The Supreme Court received a record number of amicus briefs for this case, as well as briefs from the four states defending their state bans: Kentucky, Ohio, Michigan, Tennessee.
The governors and attorneys general from Kentucky, Ohio, and South Carolina submitted briefs with particularly bizarre arguments defending state bans on gay marriage.
Kentucky
In a brief defending the state’s ban on gay marriage, Kentucky Gov. Steve Beshear (D) (pictured above) argued that the ban is not discriminatory because the state does not allow gay or straight people to marry someone of the same sex.
“Kentucky’s marriage laws treat homosexuals and heterosexuals the same and are facially neutral. Men and women, whether heterosexual or homosexual, are free to marry persons of the opposite sex under Kentucky law, and men and women, whether heterosexual or homosexual, cannot marry persons of the same sex under Kentucky law,” Leigh Gross Latherow, Beshear’s lawyer, wrote in the brief.
Ohio
Ohio Attorney General Mike DeWine submitted a brief defending the state’s ban on state marriage, arguing that gays and lesbians don’t need protections anymore.
DeWine wrote that gays have “‘attract[ed] the attention of the lawmakers at every level of government.” He argued that because gay people can gain so much attention from politicians, “any discrimination against them has been on a steady decline.”
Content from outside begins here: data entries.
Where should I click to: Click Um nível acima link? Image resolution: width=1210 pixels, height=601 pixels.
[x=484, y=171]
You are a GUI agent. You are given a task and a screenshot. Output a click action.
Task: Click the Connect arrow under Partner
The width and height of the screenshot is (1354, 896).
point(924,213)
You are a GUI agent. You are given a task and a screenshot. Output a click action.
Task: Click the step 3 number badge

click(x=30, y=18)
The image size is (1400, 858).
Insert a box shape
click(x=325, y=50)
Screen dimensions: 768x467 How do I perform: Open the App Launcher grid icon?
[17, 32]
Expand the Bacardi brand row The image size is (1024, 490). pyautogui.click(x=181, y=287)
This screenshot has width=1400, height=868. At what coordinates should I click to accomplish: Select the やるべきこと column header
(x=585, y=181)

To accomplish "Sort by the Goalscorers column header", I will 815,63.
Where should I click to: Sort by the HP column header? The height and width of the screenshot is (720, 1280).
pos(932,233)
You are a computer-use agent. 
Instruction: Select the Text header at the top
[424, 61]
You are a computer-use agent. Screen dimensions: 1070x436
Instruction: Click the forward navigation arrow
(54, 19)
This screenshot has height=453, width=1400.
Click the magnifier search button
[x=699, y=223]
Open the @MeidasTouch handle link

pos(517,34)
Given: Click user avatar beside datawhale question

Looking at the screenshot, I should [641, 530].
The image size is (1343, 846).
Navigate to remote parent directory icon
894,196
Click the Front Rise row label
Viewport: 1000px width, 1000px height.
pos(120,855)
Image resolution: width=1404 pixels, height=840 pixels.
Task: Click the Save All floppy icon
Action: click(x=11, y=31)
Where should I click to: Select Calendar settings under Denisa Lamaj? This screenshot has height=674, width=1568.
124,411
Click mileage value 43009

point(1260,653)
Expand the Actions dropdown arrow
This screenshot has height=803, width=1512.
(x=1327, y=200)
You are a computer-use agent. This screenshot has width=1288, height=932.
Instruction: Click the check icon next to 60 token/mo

He said that “protected class” status is only “reserved for those ‘relegated to such a position of political powerlessness.'”
South Carolina
In an amicus brief filed with the Supreme Court, South Carolina Attorney General Alan Wilson wrote that the framers of the Constitution did not intend to protect same-sex marriage, just as the Fourteenth Amendment was not originally written to protect women from discrimination.
Wilson said that when the Fourteenth Amendment was written, it was meant to ban discrimination based on race. He said the authors “insisted upon leaving untouched those state laws depriving women of basic rights upon marriage to a man.”
“The Fourteenth Amendment framers went to considerable lengths to preserve the traditional family unit, even insisting upon the subordination of married women. With this in mind, they did not, by any stretch of the imagination, contemplate that same-sex marriage was required by the Amendment or its Due Process Clause,” Wilson wrote in the amicus brief.
Wilson did note that South Carolina does not agree with view on women’s rights held by the authors of the Fourteenth Amendment.
“The historic evidence concerning the treatment of women, presented as the views of the Fourteenth Amendment’s framers are not those of the State today. Seemingly anachronistic, such evidence is, nevertheless, reflective of the Amendment’s original meaning which we believe controls this case,” he wrote.